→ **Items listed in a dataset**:
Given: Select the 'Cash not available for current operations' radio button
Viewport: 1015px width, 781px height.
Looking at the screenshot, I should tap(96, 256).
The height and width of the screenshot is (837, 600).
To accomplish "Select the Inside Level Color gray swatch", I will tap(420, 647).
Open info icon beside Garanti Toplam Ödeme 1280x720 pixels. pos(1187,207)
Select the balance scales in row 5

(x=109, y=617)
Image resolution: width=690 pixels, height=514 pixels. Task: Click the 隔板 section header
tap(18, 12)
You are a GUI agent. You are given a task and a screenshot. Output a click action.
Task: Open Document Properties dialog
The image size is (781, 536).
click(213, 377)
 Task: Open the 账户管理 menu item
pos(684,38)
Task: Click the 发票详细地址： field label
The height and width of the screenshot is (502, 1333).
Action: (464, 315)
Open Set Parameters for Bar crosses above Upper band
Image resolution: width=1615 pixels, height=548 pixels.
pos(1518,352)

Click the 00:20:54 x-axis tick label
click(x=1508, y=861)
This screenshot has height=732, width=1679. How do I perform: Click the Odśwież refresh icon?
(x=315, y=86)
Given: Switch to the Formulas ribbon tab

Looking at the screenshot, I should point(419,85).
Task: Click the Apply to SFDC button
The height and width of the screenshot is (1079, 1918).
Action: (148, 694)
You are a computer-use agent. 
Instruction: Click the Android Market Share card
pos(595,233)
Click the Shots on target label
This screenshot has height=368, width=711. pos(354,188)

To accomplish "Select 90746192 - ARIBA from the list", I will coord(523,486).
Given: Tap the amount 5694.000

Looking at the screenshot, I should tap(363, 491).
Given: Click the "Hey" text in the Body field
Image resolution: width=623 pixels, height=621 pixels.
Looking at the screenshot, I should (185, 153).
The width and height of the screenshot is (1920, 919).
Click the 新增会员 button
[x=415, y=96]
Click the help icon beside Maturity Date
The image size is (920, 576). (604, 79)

→ **WHAT YOU WILL DO**: Which lines above contain the word "agent"? Copy each of them.

→ **YOUR SOLUTION**:
You are a GUI agent. You are given a task and a screenshot. Output a click action.
You are a computer-use agent. 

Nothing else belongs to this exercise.